Low back injuries in cricket: is technique a factor?

This review (Gray et al (2000) Int J Sports Med 1 (4)) discusses that problem of great concern in modern cricket, the high incidence of low back injuries in fast bowlers, particularly young fast bowlers.

The research has found that common low back injuries in cricket fast bowlers are spondylolysis, accelerated disc degeneration, pidicle sclerosis and muscular soft tissue injury. For example, the average incidence of spondylolysis in the population is 5% , where research suggests amongst fast bowlers incidence is as high as 11-55%.
What is more concerning is that all the research so far has been with junior cricket players, indicating that these injuries are occurring very early in their careers. This fact, however, is perhaps not so surprising. Gray et al discuss how adolescents have thinner pars interarticularis and the ossification of the neural arches in the vertebrae is not complete until 20-30 years of age. This structural immaturity will place the young bowler at great risk of stress and injury.

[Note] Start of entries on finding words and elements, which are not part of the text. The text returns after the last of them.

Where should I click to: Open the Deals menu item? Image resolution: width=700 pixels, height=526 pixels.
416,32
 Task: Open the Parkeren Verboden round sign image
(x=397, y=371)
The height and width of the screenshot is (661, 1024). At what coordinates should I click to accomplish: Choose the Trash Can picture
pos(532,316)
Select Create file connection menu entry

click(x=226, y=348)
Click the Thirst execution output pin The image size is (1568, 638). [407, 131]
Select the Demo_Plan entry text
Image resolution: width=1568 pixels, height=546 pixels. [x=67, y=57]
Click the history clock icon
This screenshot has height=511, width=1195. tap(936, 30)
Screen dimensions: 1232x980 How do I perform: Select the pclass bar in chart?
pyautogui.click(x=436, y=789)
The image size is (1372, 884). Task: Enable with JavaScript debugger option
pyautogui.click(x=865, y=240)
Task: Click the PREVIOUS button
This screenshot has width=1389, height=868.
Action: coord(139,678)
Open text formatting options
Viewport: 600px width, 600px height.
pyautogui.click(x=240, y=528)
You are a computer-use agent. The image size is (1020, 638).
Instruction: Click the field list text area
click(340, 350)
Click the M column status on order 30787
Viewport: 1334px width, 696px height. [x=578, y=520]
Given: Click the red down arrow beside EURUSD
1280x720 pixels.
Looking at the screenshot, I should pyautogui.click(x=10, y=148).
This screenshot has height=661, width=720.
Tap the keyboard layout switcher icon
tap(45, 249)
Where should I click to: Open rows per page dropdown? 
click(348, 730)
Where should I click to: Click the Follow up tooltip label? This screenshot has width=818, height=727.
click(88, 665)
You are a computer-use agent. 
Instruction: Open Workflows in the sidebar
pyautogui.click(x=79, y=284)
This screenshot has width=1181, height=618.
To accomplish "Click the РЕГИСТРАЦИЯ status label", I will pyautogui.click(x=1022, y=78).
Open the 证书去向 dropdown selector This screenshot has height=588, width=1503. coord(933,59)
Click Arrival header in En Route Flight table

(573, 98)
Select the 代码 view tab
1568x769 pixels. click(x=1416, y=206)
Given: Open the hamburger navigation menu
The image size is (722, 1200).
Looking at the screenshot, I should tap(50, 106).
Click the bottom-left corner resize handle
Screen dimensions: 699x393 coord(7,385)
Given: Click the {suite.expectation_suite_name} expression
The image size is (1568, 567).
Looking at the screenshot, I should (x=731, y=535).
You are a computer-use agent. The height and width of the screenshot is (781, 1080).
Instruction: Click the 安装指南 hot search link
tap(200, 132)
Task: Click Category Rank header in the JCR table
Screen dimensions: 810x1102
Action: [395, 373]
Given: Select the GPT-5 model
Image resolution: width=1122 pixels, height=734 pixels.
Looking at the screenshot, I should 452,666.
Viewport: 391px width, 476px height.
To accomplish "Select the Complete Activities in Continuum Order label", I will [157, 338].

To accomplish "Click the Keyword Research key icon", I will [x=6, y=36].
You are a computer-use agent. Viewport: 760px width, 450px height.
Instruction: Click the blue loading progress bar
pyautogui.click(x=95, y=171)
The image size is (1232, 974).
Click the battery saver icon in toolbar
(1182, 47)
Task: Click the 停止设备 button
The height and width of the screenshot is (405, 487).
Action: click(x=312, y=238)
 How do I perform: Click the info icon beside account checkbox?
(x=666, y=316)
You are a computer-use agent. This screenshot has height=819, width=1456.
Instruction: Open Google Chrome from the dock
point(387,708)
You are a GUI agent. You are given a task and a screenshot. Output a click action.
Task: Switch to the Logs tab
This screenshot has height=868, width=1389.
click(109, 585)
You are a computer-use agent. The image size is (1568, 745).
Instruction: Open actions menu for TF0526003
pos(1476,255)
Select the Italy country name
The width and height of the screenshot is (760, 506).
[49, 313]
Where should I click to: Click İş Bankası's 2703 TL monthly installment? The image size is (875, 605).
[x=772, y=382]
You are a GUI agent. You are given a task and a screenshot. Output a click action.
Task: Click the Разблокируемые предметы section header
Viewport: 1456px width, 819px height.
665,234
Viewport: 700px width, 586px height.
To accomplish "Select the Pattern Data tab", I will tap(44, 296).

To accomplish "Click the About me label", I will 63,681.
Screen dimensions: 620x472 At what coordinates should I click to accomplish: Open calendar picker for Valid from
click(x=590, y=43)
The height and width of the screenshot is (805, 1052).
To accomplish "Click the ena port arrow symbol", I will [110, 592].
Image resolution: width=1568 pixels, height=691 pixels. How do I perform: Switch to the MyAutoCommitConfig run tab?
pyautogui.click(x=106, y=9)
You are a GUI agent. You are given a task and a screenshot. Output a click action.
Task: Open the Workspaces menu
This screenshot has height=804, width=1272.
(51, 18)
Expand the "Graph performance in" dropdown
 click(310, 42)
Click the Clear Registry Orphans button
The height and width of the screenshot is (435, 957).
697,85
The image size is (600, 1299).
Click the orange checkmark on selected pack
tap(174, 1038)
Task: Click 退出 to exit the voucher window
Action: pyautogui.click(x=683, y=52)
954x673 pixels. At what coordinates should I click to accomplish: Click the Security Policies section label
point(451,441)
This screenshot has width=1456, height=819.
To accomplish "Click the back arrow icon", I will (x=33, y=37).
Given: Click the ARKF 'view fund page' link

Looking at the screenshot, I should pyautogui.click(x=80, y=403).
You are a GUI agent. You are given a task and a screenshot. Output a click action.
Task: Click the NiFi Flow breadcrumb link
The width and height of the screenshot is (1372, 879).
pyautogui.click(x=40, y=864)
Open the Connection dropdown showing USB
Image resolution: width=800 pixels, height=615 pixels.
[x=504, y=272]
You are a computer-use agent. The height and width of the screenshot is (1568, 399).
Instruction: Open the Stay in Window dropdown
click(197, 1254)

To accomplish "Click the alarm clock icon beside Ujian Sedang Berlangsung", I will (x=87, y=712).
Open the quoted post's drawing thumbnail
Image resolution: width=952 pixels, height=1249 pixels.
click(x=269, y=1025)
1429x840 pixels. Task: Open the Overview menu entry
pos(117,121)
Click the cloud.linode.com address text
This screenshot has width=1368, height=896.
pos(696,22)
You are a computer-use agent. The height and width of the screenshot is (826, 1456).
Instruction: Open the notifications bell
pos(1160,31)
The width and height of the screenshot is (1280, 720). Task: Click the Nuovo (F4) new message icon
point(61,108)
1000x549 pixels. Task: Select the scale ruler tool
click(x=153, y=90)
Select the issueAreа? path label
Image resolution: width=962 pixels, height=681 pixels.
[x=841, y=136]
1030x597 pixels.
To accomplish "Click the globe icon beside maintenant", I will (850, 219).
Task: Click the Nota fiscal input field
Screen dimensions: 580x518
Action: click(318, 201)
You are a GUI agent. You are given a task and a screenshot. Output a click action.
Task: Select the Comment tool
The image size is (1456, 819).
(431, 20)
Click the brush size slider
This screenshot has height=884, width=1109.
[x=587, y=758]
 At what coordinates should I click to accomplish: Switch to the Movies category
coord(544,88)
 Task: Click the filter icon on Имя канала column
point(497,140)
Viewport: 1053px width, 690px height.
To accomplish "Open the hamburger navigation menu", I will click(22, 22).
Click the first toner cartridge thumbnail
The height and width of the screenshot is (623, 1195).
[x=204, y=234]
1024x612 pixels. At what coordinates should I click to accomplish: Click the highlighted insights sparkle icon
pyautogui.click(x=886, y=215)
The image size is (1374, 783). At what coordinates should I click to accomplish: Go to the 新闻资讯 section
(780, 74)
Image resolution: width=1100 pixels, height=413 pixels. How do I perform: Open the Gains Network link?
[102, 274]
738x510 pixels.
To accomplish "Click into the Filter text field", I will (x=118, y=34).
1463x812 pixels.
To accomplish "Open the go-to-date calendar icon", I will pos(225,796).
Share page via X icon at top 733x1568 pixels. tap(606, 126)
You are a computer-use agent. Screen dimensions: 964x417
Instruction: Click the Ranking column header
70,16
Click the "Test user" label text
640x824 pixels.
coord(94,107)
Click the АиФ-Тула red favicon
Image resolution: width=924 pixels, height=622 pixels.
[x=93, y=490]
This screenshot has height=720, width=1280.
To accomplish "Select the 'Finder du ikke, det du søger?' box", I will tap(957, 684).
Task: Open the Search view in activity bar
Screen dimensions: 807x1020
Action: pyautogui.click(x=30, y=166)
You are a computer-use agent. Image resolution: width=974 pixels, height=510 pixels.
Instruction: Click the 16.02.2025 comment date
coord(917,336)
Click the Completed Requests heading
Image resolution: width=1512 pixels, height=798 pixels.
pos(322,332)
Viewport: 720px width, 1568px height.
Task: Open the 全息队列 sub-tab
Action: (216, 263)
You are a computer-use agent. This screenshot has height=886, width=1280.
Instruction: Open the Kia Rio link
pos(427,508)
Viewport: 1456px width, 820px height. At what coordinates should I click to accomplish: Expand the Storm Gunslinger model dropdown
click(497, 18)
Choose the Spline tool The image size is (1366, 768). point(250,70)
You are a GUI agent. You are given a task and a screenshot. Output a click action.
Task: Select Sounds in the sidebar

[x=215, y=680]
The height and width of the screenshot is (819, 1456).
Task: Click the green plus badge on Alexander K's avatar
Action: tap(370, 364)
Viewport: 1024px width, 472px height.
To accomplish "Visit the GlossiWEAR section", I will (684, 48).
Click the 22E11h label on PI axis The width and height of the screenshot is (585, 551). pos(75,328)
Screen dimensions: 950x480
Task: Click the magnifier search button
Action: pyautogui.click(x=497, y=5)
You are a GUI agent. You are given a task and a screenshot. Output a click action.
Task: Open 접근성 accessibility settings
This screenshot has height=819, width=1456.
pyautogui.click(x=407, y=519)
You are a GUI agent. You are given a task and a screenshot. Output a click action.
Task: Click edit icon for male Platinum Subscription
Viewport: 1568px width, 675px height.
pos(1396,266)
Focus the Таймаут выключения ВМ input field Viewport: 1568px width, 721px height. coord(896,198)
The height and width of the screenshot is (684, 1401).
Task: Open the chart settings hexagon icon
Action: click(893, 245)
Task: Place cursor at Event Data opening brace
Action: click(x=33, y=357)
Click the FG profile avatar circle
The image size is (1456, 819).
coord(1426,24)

Bowling technique is also related to injury risks. Various research has identified that what is classified as the mixed action is associated with higher low back injury risks. If a bowler lands on the back foot with the foot parallel to the crease and an upper body aligned straight down the wicket, this is a 'side on' action. If a bowler lands with his back foot pointing down the wicket and the upper body aligned obliquely down the wicket, this is called 'front on' action.

Alternatively, if a bowler lands on the back foot in a 'front on' style and then rotates his trunk into a 'side on' position by the time the front foot lands, this is called a 'mixed' action. The extra rotation involved in this mixed action may place extra stress on the low back and mean that this technique is more likely to cause injury
The amount of bowling performed may also be a factor that coaches and therapists need to consider. This review of the research cites studies which suggest that for young bowlers more than 10 overs may increase risk of back pain and that playing a greater than average number of games per season will also predispose to injury.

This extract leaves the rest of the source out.